Many celebrities including Beyonce Knowles, Nicki Minaj and even Rihanna have been called out for their dramatically lighter skin tone. But has this been achieved through lighter face and body makeup, or something more sinister? Skin bleaching has made it’s way to the streets, with many people resorting to DIY concoctions which are harmful to their skin and overall health. Some popular but highly harmful ways to bleach skin include using peroxide, hair dye and then wrapping the body with aluminium foil for prolonged periods of time to make the process work that much faster.

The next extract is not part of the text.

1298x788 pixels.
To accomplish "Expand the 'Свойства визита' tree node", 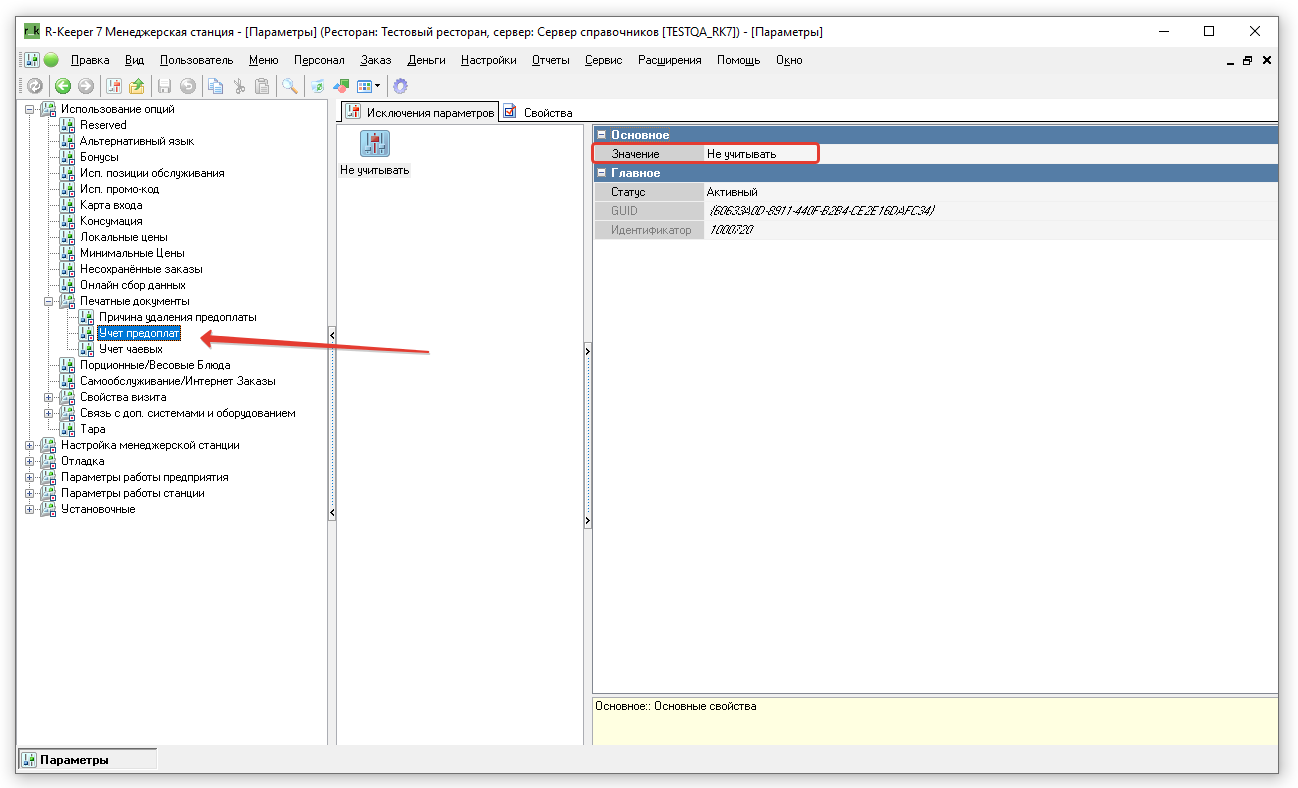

Is there a safe way to bleach your skin?
A quick Google search will suggest a plethora of forums, articles and websites solely dedicated to lightening your skin. Some of these methods suggest using natural products such as lemon, milk and turmeric, but others dangerously resort to peroxide for a lighter skin tone.
There are a number of products on the market which are known to even out skin tone, and lighten the appearance a troubled complexion. Most of these products are made from hydroquinone which has traditionally been used to lighten dark patches, remove liver spots and decrease the appearance of hyper-pigmentation. Using concentrated amounts of hydroquinone won’t harm the skin, but too much exposure could lead to itchiness, blisters, puffiness, and many other serious side effects if left on the skin for prolonged periods of time.
Insecurities about skin colour
Rather than lightening or darkening skin, we should be teaching acceptance and to love the skin you’re in. Harming your health shouldn’t be at the price of having a great tan, or bleaching the body for super-white skin. The long term effects are not nearly discussed enough, and unfortunately a lack of knowledge leads people to resort to drastic methods for their ideal skin tone.
In 2012, VICE filmed a documentary in Jamaica which uncovered a growing trend of skin bleaching amongst young women and men who seemingly tried to mimic celebrities and people of interest in the media. Although this isn’t only limited to countries such as Jamaica, or even Korea where whitening skin is an acceptable practice. There are many whitening creams available in your local chemist if you look hard enough.
What are your thoughts on skin bleaching? Is it comparable to using fake tan or a sun-bed in order to change your skin tone?